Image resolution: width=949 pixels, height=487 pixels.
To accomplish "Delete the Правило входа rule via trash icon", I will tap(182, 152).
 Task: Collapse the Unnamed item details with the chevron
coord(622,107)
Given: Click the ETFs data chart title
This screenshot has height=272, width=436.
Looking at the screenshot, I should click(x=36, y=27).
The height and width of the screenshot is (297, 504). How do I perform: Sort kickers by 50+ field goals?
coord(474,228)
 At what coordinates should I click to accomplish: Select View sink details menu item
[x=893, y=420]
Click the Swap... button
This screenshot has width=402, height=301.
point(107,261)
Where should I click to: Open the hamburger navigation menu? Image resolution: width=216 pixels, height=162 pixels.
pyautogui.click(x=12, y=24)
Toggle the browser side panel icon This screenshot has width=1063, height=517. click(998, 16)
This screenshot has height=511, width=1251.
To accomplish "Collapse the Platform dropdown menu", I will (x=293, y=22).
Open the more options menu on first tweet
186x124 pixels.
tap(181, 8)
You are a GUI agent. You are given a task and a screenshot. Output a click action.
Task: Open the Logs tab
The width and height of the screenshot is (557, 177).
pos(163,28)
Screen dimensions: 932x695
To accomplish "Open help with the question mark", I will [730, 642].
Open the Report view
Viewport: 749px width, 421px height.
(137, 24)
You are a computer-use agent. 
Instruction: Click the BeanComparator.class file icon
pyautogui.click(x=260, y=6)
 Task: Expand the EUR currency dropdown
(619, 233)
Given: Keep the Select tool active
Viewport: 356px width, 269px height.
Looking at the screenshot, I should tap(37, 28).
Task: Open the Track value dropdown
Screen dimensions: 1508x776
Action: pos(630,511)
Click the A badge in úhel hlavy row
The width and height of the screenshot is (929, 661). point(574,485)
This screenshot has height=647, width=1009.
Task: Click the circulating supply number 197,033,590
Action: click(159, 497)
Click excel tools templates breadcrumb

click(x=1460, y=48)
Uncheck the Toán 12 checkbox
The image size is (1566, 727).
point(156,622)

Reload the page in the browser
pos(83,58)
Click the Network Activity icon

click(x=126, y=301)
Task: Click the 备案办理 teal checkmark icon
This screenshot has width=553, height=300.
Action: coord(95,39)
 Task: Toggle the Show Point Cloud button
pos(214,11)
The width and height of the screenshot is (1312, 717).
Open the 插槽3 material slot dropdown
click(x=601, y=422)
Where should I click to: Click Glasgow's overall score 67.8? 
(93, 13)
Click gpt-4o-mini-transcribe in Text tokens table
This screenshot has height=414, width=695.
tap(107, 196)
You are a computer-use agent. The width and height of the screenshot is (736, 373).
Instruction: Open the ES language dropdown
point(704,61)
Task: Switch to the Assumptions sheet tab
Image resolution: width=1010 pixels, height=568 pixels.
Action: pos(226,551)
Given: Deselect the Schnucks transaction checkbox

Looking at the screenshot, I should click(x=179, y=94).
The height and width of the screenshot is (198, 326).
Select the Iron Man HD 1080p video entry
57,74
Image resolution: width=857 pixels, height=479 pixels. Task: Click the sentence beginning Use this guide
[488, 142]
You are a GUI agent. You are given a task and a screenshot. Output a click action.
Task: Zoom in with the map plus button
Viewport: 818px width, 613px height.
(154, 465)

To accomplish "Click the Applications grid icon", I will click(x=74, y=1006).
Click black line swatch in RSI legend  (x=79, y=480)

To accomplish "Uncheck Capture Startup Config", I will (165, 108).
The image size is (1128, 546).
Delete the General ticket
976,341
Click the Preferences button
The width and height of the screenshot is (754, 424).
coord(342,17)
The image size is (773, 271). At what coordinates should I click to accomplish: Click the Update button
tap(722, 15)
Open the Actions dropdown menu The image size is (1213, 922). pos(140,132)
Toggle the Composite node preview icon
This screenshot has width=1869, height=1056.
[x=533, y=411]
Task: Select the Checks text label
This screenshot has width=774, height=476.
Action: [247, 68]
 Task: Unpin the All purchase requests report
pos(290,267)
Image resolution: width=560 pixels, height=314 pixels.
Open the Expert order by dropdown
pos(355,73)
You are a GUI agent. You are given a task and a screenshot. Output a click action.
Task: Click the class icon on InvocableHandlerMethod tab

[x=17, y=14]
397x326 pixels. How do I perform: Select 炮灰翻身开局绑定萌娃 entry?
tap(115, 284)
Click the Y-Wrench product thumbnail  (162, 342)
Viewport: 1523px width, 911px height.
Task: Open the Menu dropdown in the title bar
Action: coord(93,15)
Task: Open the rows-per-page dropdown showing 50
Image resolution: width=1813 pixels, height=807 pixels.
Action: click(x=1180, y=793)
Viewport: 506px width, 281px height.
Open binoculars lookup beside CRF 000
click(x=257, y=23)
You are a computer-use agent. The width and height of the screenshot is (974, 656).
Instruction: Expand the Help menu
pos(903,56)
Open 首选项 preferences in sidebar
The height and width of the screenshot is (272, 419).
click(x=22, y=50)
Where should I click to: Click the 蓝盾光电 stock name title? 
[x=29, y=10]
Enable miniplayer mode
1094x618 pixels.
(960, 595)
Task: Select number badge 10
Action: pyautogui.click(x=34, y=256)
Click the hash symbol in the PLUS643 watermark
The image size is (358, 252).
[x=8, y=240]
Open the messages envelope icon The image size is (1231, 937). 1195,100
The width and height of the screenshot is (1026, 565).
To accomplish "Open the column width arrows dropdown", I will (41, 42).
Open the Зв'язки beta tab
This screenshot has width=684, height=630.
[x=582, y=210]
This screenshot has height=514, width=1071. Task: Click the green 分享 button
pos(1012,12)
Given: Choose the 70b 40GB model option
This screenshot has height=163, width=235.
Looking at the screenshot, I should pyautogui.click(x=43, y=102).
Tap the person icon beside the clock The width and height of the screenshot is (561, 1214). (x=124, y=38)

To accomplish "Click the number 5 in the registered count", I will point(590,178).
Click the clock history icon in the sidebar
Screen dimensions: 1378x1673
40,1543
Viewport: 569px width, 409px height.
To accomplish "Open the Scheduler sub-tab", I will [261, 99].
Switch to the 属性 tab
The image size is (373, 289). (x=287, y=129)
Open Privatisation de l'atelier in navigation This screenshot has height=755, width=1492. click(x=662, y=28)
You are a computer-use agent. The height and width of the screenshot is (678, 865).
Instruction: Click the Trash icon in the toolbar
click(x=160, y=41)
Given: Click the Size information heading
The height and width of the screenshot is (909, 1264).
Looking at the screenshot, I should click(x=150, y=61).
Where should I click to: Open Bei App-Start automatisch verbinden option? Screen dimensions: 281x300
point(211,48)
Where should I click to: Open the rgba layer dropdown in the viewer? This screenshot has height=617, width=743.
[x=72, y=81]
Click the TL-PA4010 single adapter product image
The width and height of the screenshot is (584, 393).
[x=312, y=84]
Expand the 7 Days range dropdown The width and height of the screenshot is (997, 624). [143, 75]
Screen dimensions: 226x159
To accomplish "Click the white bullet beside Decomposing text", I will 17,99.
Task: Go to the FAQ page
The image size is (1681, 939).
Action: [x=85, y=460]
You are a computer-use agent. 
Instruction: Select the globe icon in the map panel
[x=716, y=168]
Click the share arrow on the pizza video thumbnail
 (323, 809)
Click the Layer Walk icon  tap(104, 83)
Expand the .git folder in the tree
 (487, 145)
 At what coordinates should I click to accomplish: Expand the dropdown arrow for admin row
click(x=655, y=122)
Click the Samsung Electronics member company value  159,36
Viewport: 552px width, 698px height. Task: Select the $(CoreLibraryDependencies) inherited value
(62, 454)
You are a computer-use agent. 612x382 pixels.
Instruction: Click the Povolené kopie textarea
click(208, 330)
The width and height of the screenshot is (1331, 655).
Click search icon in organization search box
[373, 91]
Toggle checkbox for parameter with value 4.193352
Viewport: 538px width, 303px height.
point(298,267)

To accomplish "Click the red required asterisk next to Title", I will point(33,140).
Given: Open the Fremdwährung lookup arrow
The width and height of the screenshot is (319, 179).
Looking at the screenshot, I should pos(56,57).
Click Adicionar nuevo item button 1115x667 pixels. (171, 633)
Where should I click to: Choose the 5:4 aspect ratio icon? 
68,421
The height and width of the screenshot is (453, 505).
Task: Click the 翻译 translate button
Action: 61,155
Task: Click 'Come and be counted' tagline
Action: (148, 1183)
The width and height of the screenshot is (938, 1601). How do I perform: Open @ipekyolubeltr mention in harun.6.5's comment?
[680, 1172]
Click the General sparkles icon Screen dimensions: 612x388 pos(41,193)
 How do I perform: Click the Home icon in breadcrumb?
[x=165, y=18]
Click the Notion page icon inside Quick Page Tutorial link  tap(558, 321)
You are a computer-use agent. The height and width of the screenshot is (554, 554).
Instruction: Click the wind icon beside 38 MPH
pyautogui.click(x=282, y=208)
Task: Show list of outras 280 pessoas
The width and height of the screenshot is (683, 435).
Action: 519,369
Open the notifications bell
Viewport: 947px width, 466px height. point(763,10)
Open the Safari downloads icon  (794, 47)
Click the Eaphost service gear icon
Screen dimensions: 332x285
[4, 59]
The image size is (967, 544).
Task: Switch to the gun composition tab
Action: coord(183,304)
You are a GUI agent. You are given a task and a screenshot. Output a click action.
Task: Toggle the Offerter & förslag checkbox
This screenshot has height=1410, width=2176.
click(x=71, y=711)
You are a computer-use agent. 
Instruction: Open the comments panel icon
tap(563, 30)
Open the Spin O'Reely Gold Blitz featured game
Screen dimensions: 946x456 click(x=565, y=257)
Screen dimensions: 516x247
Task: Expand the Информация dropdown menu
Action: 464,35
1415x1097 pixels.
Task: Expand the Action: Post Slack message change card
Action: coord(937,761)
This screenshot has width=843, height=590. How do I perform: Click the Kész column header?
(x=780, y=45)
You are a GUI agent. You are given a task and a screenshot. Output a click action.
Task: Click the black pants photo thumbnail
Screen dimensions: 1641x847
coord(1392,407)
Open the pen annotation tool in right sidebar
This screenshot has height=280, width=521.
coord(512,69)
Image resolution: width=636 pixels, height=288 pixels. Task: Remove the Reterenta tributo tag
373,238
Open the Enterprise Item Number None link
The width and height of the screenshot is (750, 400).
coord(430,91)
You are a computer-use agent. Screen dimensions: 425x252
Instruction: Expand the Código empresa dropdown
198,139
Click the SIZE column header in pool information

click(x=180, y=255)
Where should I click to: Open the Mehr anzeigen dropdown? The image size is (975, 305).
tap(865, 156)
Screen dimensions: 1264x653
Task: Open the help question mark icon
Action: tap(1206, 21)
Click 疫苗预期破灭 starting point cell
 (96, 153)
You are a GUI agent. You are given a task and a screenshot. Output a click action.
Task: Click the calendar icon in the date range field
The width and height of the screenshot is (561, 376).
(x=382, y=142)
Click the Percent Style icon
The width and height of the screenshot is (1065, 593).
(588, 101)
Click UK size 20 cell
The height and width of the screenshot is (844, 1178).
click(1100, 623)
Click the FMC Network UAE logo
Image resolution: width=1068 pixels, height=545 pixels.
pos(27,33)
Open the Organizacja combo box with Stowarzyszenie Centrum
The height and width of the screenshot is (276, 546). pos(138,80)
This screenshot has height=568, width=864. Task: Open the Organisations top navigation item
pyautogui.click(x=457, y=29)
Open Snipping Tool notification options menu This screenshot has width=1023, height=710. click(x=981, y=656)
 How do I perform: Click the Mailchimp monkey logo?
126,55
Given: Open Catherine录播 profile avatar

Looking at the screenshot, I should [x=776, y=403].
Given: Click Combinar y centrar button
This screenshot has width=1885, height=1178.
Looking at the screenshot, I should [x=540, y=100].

## Objective:
Copy the records from the line containing "Open the pen annotation tool in right sidebar" through the end of the records, replacing "dropdown" with "drop-down list" and leaving everything else as it is.

## Answer below:
Open the pen annotation tool in right sidebar
This screenshot has height=280, width=521.
coord(512,69)
Image resolution: width=636 pixels, height=288 pixels. Task: Remove the Reterenta tributo tag
373,238
Open the Enterprise Item Number None link
The width and height of the screenshot is (750, 400).
coord(430,91)
You are a computer-use agent. Screen dimensions: 425x252
Instruction: Expand the Código empresa drop-down list
198,139
Click the SIZE column header in pool information

click(x=180, y=255)
Where should I click to: Open the Mehr anzeigen drop-down list? The image size is (975, 305).
tap(865, 156)
Screen dimensions: 1264x653
Task: Open the help question mark icon
Action: tap(1206, 21)
Click 疫苗预期破灭 starting point cell
 (96, 153)
You are a GUI agent. You are given a task and a screenshot. Output a click action.
Task: Click the calendar icon in the date range field
The width and height of the screenshot is (561, 376).
(x=382, y=142)
Click the Percent Style icon
The width and height of the screenshot is (1065, 593).
(588, 101)
Click UK size 20 cell
The height and width of the screenshot is (844, 1178).
click(1100, 623)
Click the FMC Network UAE logo
Image resolution: width=1068 pixels, height=545 pixels.
pos(27,33)
Open the Organizacja combo box with Stowarzyszenie Centrum
The height and width of the screenshot is (276, 546). pos(138,80)
This screenshot has height=568, width=864. Task: Open the Organisations top navigation item
pyautogui.click(x=457, y=29)
Open Snipping Tool notification options menu This screenshot has width=1023, height=710. click(x=981, y=656)
 How do I perform: Click the Mailchimp monkey logo?
126,55
Given: Open Catherine录播 profile avatar

Looking at the screenshot, I should [x=776, y=403].
Given: Click Combinar y centrar button
This screenshot has width=1885, height=1178.
Looking at the screenshot, I should [x=540, y=100].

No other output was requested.